▶ [Set of tasks]
(A) In the blog post, where was the boy when he hit a rough patch yesterday?
(B) Copy the part of the blog post starting with "I'm trying.  I" and going on through "out there.  Trying.".

▶ [Extract]

Wednesday, July 11, 2012

Something So Simple

I'm trying.  I really am.  I can see that my boy is much more ready, and willing even, to do more group activities, so we are doing more.  And for the most part, it is going really well.  You'll find us at the playground, at the beach, out there.  Trying.

But, you still hit a rough patch here and there.  It is just going to happen, good days and bad days, good mornings, bad afternoons, that's just how it is.  So yesterday, when himself hit a rough patch in the middle of the craft room at the museum, I wasn't really surprised.  The line-up to get in had been long, there were automatic flushers in the bathroom, several little things that had just Added Up.  To the untrained eye the meltdown came from nowhere, but a mom's eye had seen the little path silently laying its stones.

I quickly removed him from the area, looking for a quiet place on a nearby bench.  I was acutely aware of the tourists sprinkled about, wondering what kind of impression I was giving them of the place.  I knew my window to turn this around was small, I needed to be calm to bring the calm.  I wanted this to work.

▶ [Dataset excerpt]

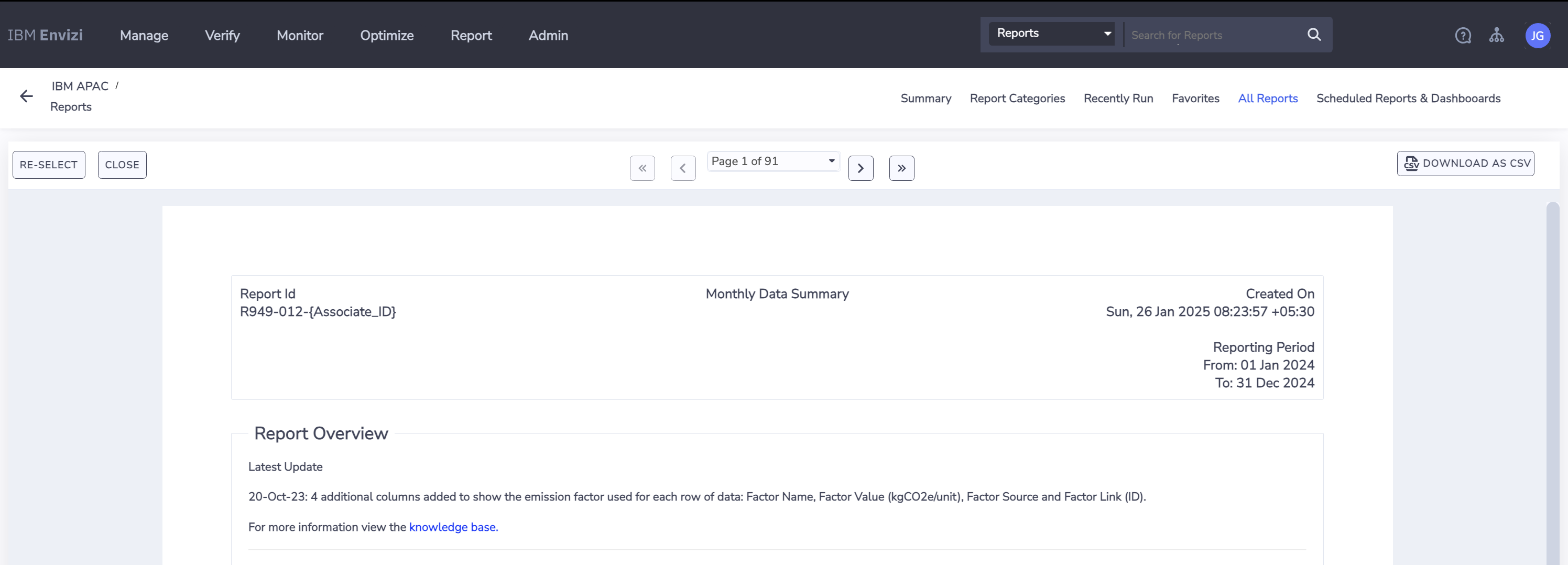
Task: Expand the Reports search scope dropdown
Action: click(x=1051, y=34)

▶ [Answers to the tasks]
(A) In the middle of the craft room at the museum.

(B)
I'm trying.  I really am.  I can see that my boy is much more ready, and willing even, to do more group activities, so we are doing more.  And for the most part, it is going really well.  You'll find us at the playground, at the beach, out there.  Trying.